Back in the '60s, anyone could be a martial arts hero. An actor didn't have to train for years in seclusion to develop his skills, and he didn't necessarily have to be a Shaolin monk. In these old kung-fu movies, everyone knew how to fight, and the hero could simply be a taxi driver. Bruce Lee's popularity changed all that, when suddenly a hero needed to battle his or her way through wave after wave of incompetent losers.
But Knight Errant returns to an older style. When Huo-Shan gets into a scuffle at a local bar over a taxi fare, everyone gets into the action, and everyone fights on equal ground—even the white guys. Although these battles lack the virtuosity and polish of later martial arts movies, there's something really cool about these rough, inventive, fast-paced fights. Thanks to a wide range of locations, these sequences never get repetitive, and they make great use of the environment. It's easy to see the influence that Jackie Chan later picked up for his own action scenes (though he did it all so much better). The best of these is at a lumber yard, where groups of fighters need to balance on the logs in a death defying game of chicken.
Although the film is full of action sequences, it never gets heavy handed. There aren't many deaths, and when characters are killed, it is done in freeze frame, to keep things from getting too grisly. It certainly avoids the graphic one-upmanship that was going on in the era's wu xia films. This lightness creates a fun tone that runs through the whole film. The levity is aided by the characters (even the death squad is fairly funny) and situations. Huo-Shan feels obligated to pay the medical bills of the people he gets into fights with, even if they were clearly in the wrong. The soundtrack helps a lot, too, blaring out more wah pedal guitar and cheesy horn riffs than Shaft. The camera angles and sound effects are highly exaggerated, too, and it's an easy movie to get lost in if you let it.
The Rebuttal Witnesses
For every great action scene and camera angle, there is another scene that just doesn't work. The subplot involving Huo-Shan's girlfriend being seduced at the grocery store doesn't work, and it eats up major screen time. When the death squad arrives after twenty years of hard training to kill Huo-Shan's father, they decide it would be best to make the deaths look like an accident. What? That's not what I stuck Knight Errant on to see. The subsequent scenes are mildly funny, but it creates a long gap in the action.

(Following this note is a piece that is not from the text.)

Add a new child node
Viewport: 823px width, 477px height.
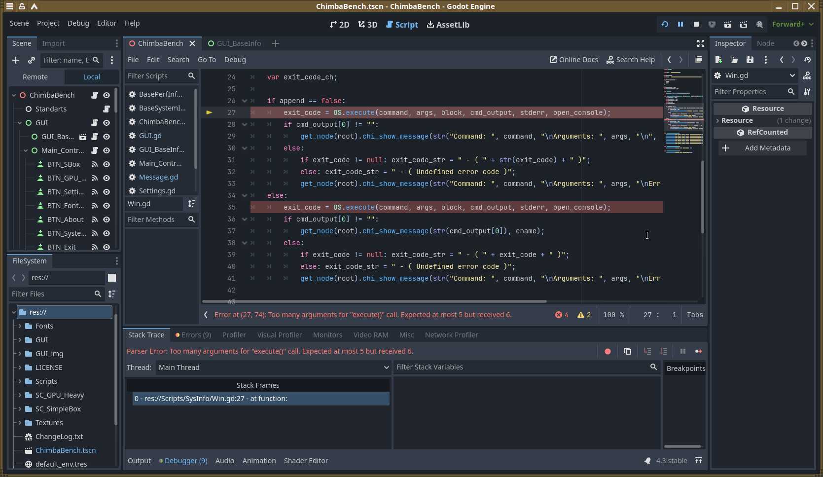pos(16,60)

Some of the shots are just as annoying. While the action sequences feature great cinematography, the constant zooming through the rest of the film had me reaching for the Gravol.

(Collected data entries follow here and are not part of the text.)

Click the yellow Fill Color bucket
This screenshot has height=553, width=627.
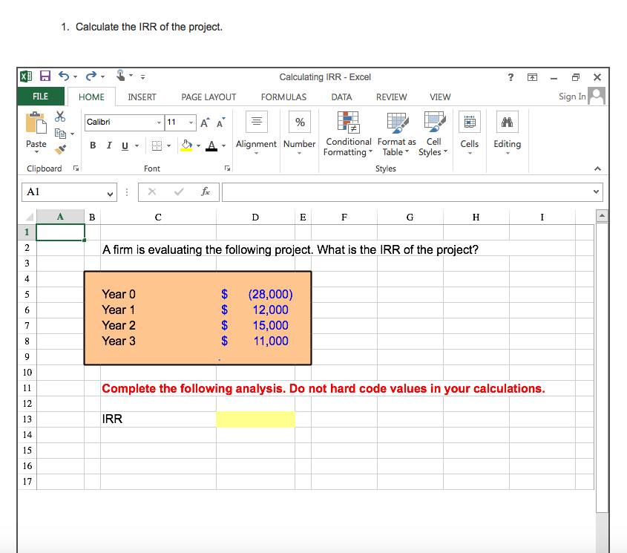point(188,145)
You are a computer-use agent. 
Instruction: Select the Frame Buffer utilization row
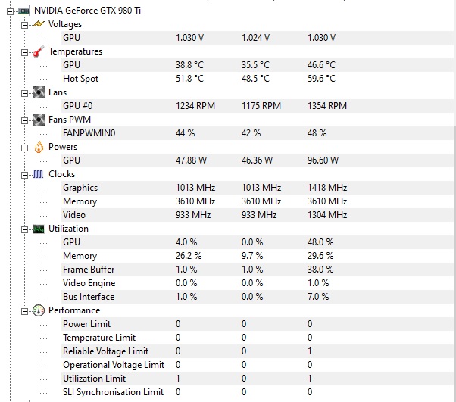click(258, 270)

The transfer is an acceptable attempt by Pathfinder. The print is very old, and most scenes are covered in dirt and scratches. The color is strong, though, with good saturation and decent black levels. I suspect this is the clearest Knight Errant has looked since its theatrical showing, and I'm not sure it deserves a Criterion-level cleanup.
The sound doesn't fare as well as the picture. Both the original Chinese track and the English dub are in mono, and they don't sound great. There's an audible hiss through the whole film, the dialogue is hazy, and the music lacks the bass response it deserves, especially the original track.
The disc has a few extras. An interview with Jimmy Wang Yu, now much older, is worth watching. He doesn't answer any of the questions he is asked, but he does talk about interesting things involving the film industry of the time. There is also a commentary track by two critics for Box Office magazine, who point out obvious things but also discuss details about the martial arts film industry which many viewers won't be familiar with.
A product from a simpler time, Knight Errant is sure to please fans of old school kung-fu action. Bolstered by a cheesy '70s soundtrack and plenty of inventive fight scenes, it's easy to turn a blind eye to the lousy script and scenes that just don't work. This DVD is a fine way to experience this film, and even throws some special features in to boot. Check it out.
Knight Errant isn't a great film, and it's not even a classic martial arts picture. It's tons of fun, though, and has been treated well by Pathfinder. Not guilty.